**Tasks for this exercise**.
• a. From the bus error post, extract the part that opens with the words containing "On 30-Dec-10 03:35, Greg" and closes with "corosync.conf file used.".
• b. In the bus error post, which kernel version does the output of uname -a show?
• c. List every command entered at the shell prompt in the bus error post.
Excerpt to read Start Marker
On 30-Dec-10 03:35, Greg Walton wrote:
> On 30-Dec-10 03:11, Greg Walton wrote:
>> Ok, I've convinced myself that my previous idea is (at least really
>> close to)correct, messages after the first one that get written into
>> dispatch_buffer are not aligned.
>>
>> Here's some debug cut and past showing testcpg bus error, gdb prints of
>> the pointers/structs in question, with dmesg output showing the bus
>> error address which matches the address accessed for dispatch_data->id.
>> After that there is some fprintf() debugging output that i inserted into
>> coroipcc.c and coroipcs.c to see what's happening to distpatch_buffer etc.
>>
>> No services are started in the corosync.conf file used.
>>
>> so now the question is... where do i add some code to pad the end of a
>> message in dispatch_buffer or shift the start of one to an aligned address?
>>
>> r...@serva:/usr/local/src/cluster/flatiron# uname -a
>> Linux serva 2.6.32-5-kirkwood #1 Fri Nov 26 07:01:06 UTC 2010 armv5tel
>> GNU/Linux
>> r...@serva:/usr/local/src/cluster/flatiron# corosync
>> r...@serva:/usr/local/src/cluster/flatiron# test/testcpg
>> Local node id is 3301c80a
>> membership list
>> node id 855754762 pid 4206
>> Type EXIT to finish
>>
>> ConfchgCallback: group 'GROUP'
>> joined node/pid 855754762/4206 reason: 1
>> nodes in group now 1
>> node/pid 855754762/4206
>> asdf
>> DeliverCallback: message (len=6)from node/pid 855754762/4206: 'asdf
>> '
>> asdf
>> Bus error (core dumped)
Excerpt to read End Marker
Data extract Start Marker
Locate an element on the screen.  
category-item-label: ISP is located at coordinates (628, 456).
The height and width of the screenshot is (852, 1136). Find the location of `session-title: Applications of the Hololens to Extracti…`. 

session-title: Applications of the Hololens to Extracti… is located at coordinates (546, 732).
Data extract End Marker
**Exercise solutions**.
• a.
On 30-Dec-10 03:35, Greg Walton wrote:
> On 30-Dec-10 03:11, Greg Walton wrote:
>> Ok, I've convinced myself that my previous idea is (at least really
>> close to)correct, messages after the first one that get written into
>> dispatch_buffer are not aligned.
>>
>> Here's some debug cut and past showing testcpg bus error, gdb prints of
>> the pointers/structs in question, with dmesg output showing the bus
>> error address which matches the address accessed for dispatch_data->id.
>> After that there is some fprintf() debugging output that i inserted into
>> coroipcc.c and coroipcs.c to see what's happening to distpatch_buffer etc.
>>
>> No services are started in the corosync.conf file used.

• b. 2.6.32-5-kirkwood

• c.
uname -a
corosync
test/testcpg